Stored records

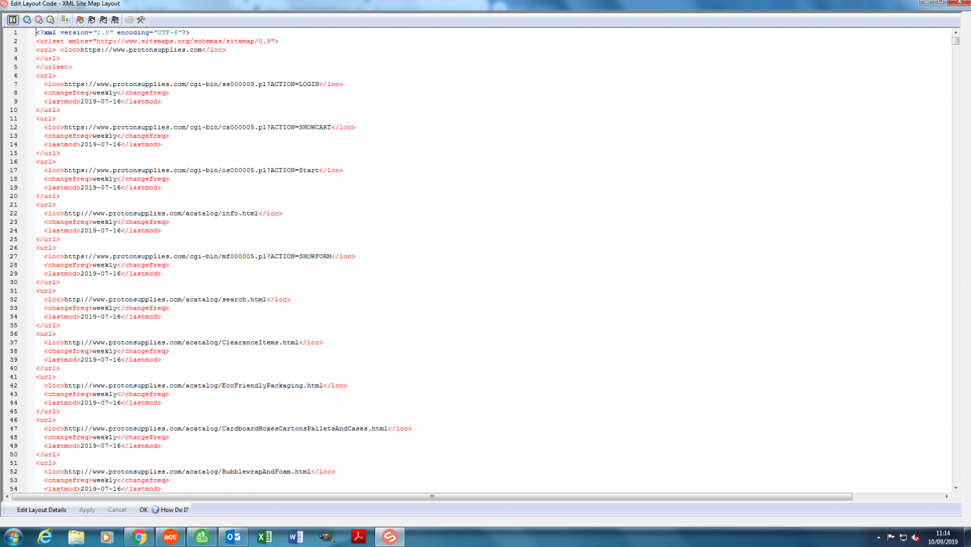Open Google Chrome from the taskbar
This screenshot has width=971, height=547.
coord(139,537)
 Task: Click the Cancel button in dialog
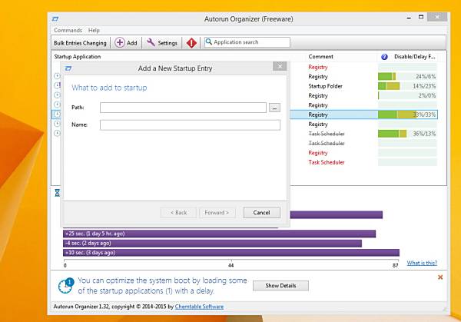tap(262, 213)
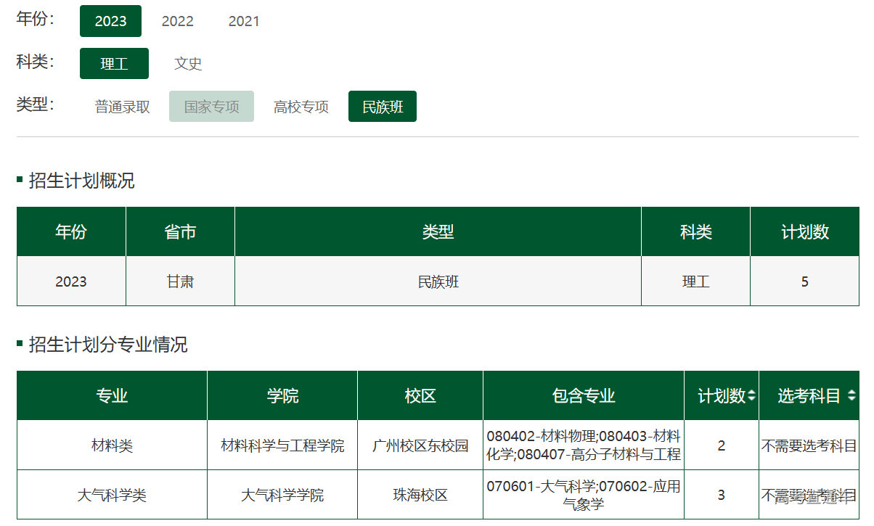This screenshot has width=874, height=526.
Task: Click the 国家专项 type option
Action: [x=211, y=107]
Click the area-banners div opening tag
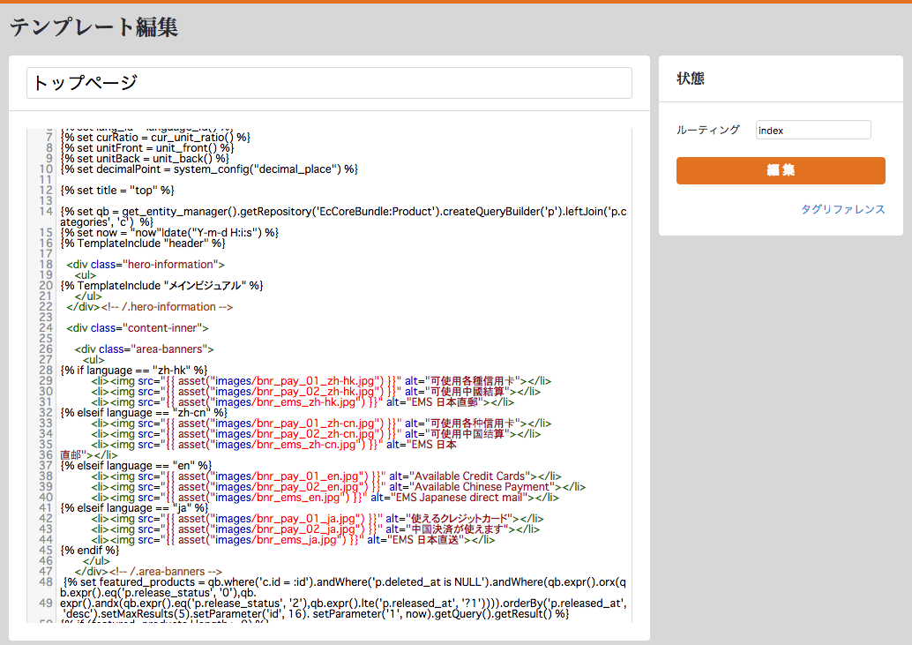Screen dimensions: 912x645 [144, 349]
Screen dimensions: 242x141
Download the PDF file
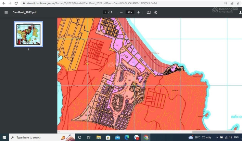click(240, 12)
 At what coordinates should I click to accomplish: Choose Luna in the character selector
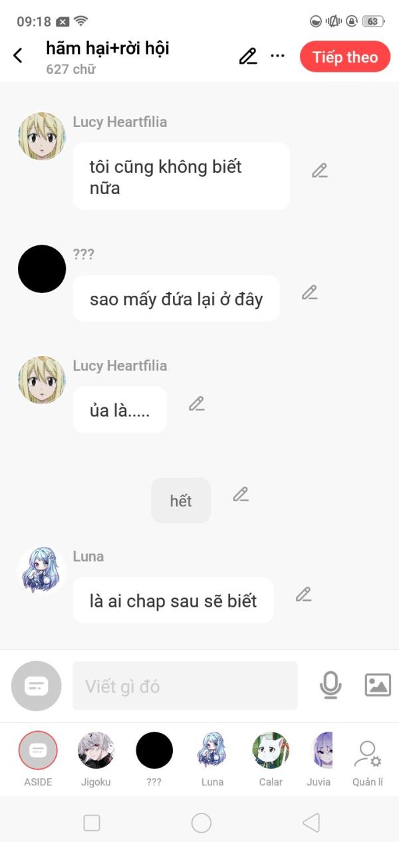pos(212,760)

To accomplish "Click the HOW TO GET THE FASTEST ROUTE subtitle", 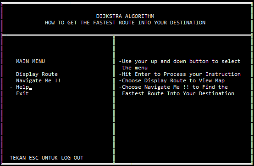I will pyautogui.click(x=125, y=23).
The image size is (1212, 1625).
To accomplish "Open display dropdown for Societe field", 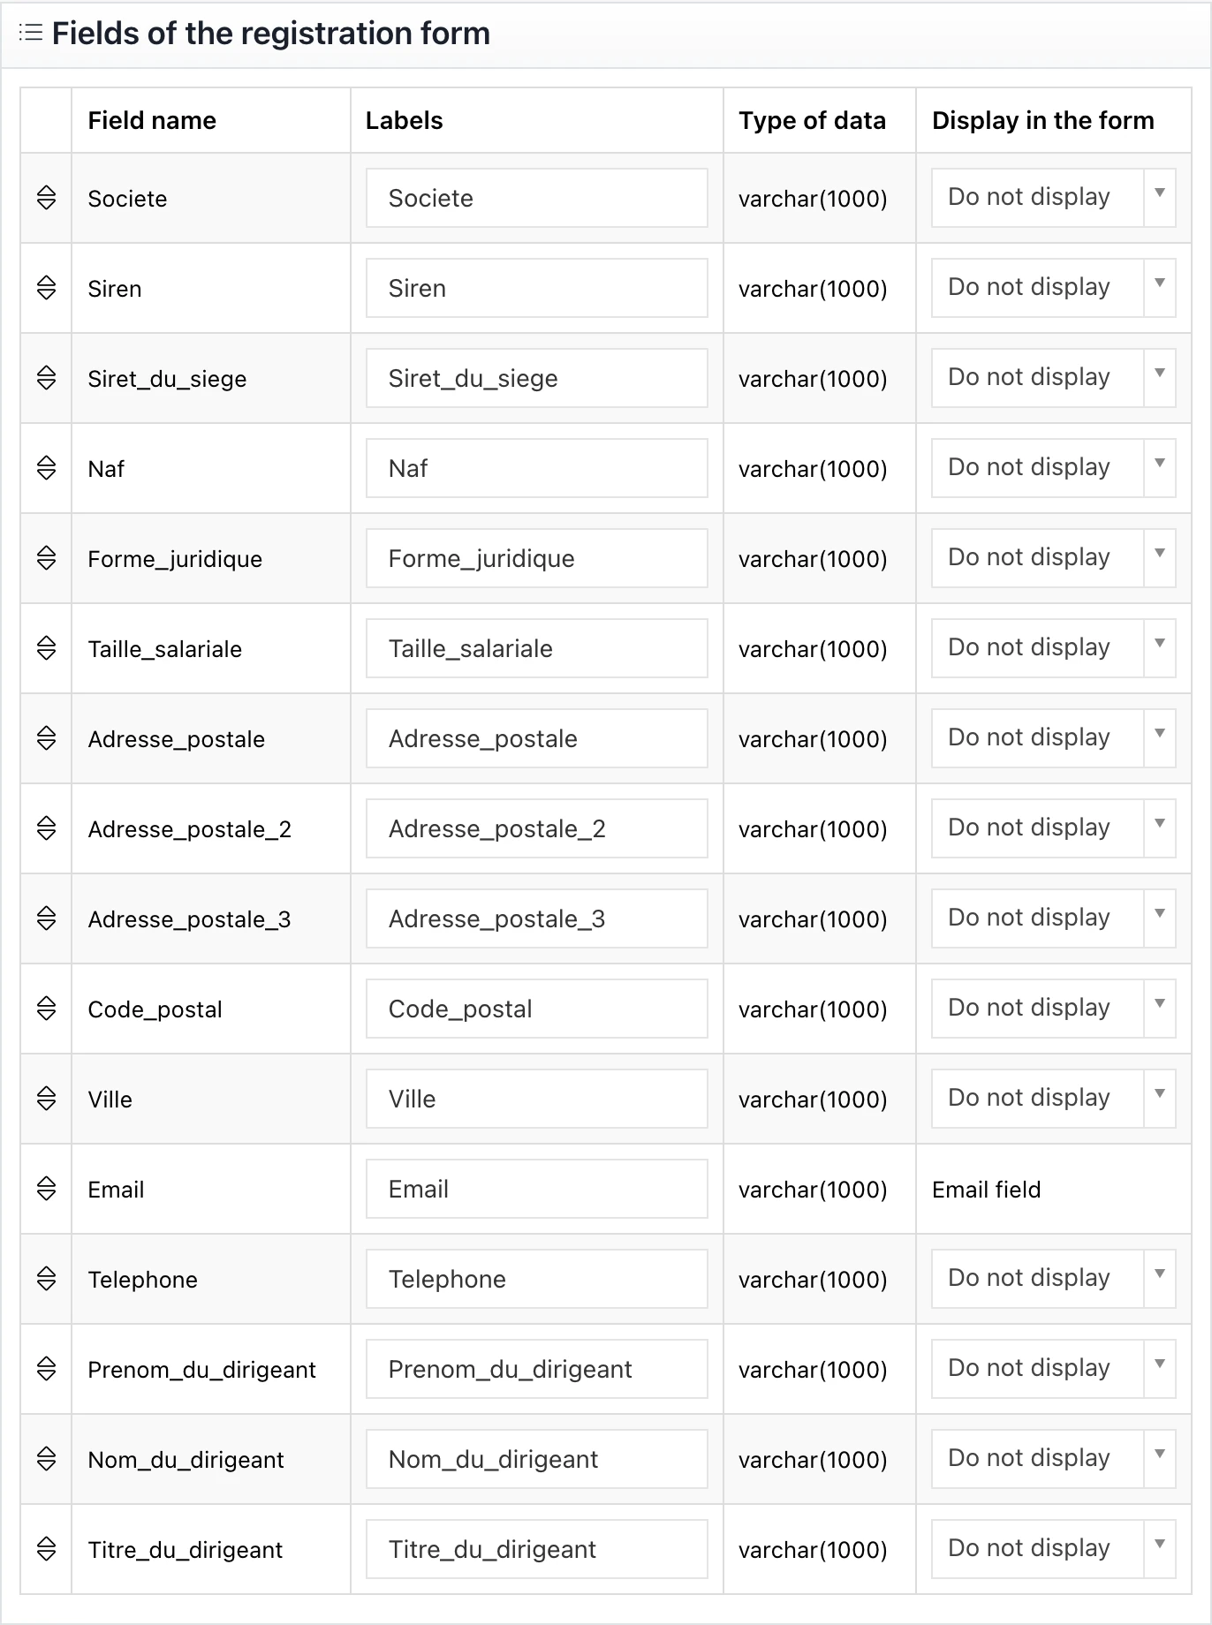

Assignment:
Once the line containing "The image size is (1212, 1625)." is found, transcribe it and every line after it to the end of the records, exactly and with no pictures.

Answer area:
The image size is (1212, 1625).
To accomplish "Open display dropdown for Societe field", 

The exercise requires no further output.